The European Union has tried to solve the crisis that is affecting confidence in the Euro. It seems that the wisdom of the leading Euro nations has brought together a series of proposals which may or may not involve changing the treaties governing the European Union and which have the approval of all of the 17 nations that use the Euro as their currency and some of the nations that do not use it. The United Kingdom and Hungary have rejected treaty changes and Sweden with the Czech Republic want to consult with their Parliaments. It is difficult to summarise exactly what has been agreed because as usual the EU’s policy is shrouded in loose and imprecise language which might serve to assuage local Parliaments but does nothing to explain to all of us exactly what will happen. Politicians like loose language and develop its use over their lifetimes. Generally speaking, the more successful the politician the more ambiguous the statements that fall from his or her lips.
I understand that most EU countries have agreed to tight budgets supervised by the EU with strict penalties for those that do not adhere to the budgets. This is odd because a tight budget depends upon strict audit control and the EU has failed to have its own spending cleared by its own auditors who have been unable to sign off EU accounts for very many years. It is another case of “do as I say, not as I do”.
The other agreements reached by the majority of EU nations seems peripheral to the agreement on the budgets and not terribly relevant except to try to use existing structures, like the European Central Bank, more effectively.
The bond markets which are important to the EU do not seem to have much confidence in the solution offered by the EU, and stock markets are also pessimistic about it, but in both cases mildly so because I suspect the detail of what precisely will be done is lacking.

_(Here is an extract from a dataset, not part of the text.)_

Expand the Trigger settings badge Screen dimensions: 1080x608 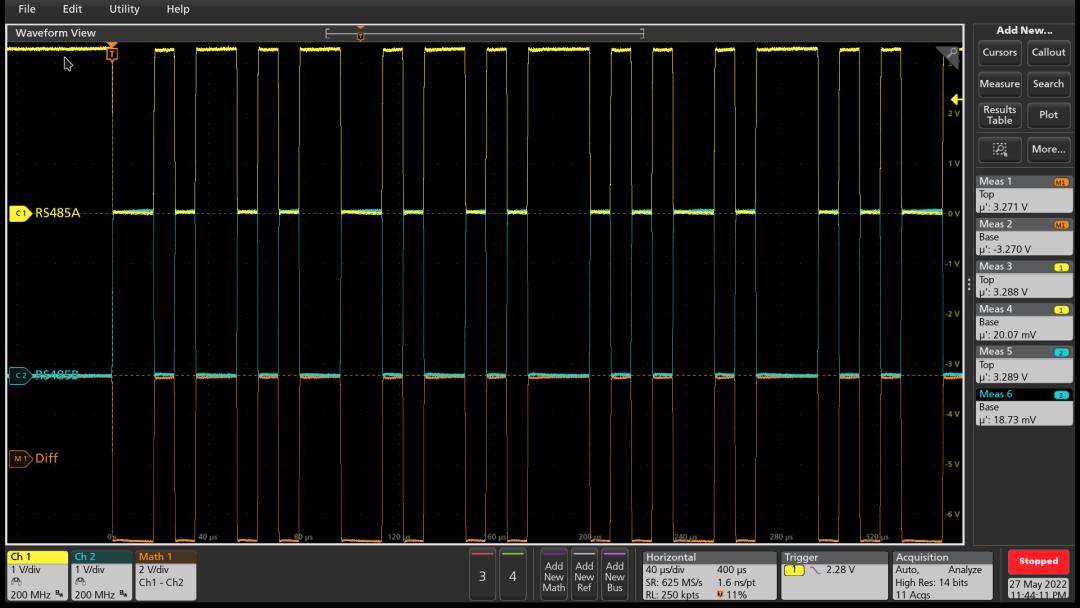coord(833,575)
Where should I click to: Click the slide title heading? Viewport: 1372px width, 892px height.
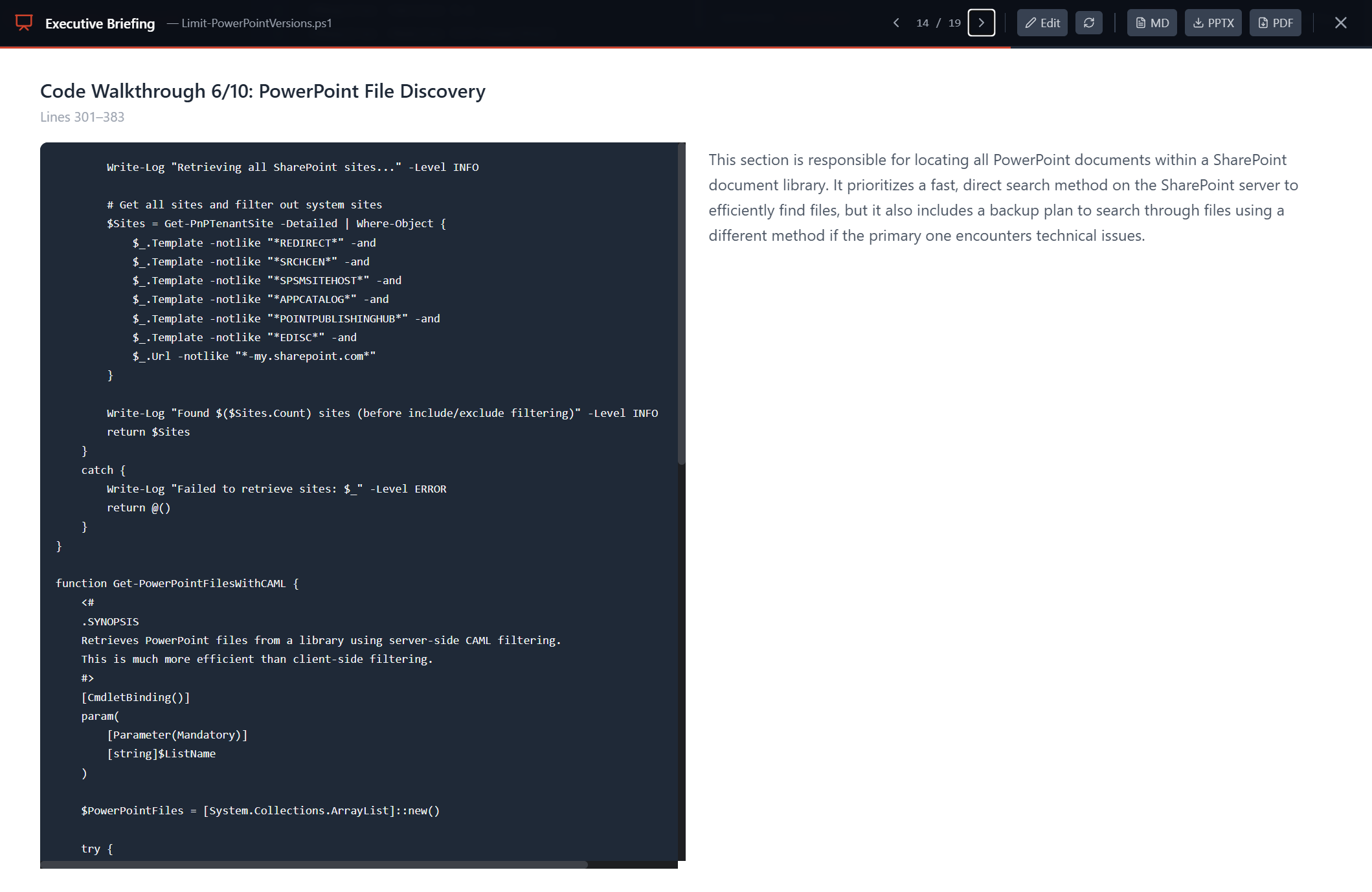(x=262, y=91)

The European Union is trying to solve a crisis of confidence in the Euro by acting slowly and carefully with its main object to preserve the Union rather than to preserve the currency.
It seems inevitable to me that the Euro in its present form will not survive. Perhaps a single currency may work in the interests of France, Germany and the Benelux nations but not, in my view in the interests of the other nations now. I have my doubts about the financial strength of France. That has not been well covered in the reporting of the crisis.
It is likely that a Euro encompassing fewer nations will succeed and those that have left the Euro might rejoin after they have successfully controlled their budgets and spending; if that happens there has to be a much more rigorous audit when nations rejoin the Euro than there was last time. Greece, Italy, Spain Portugal and Ireland all to some extent fiddled their books in order to join the Euro and when you fiddle your books eventually the truth emerges and that is exactly where we are now.
In other words the dream of a united Europe became paramount when setting economic criteria for the creation of a single currency, instead of the reality, which is that single currencies can only work if there are similar taxes and a central federal control over the currency. None of that exists now and it remains to be seen as to whether that will exist in future. If it does not so exist then the Euro is doomed.
Many leading economists take the view that if the Euro collapses all will be doom and gloom and we will push into recession or depression. They say that saving the Euro is important because it will save our savings in that banks have lent to the nations in the Euro zone and that money is at risk.
I disagree with these predictions. A collapsed Euro will not necessarily drive the world into a depression or recession. When nations have defaulted on their debts previously the world did not end, in economic terms. It will be no easier or no harder than if we maintain the Euro at great economic sacrifice.
As far as the claim about our banks losing the money they lent to Euro zone nations is concerned, that money is already lost. The only difference in keeping or abandoning the Euro will be the pace at which the loss is admitted to the public. The markets already know that you cannot save what has already gone.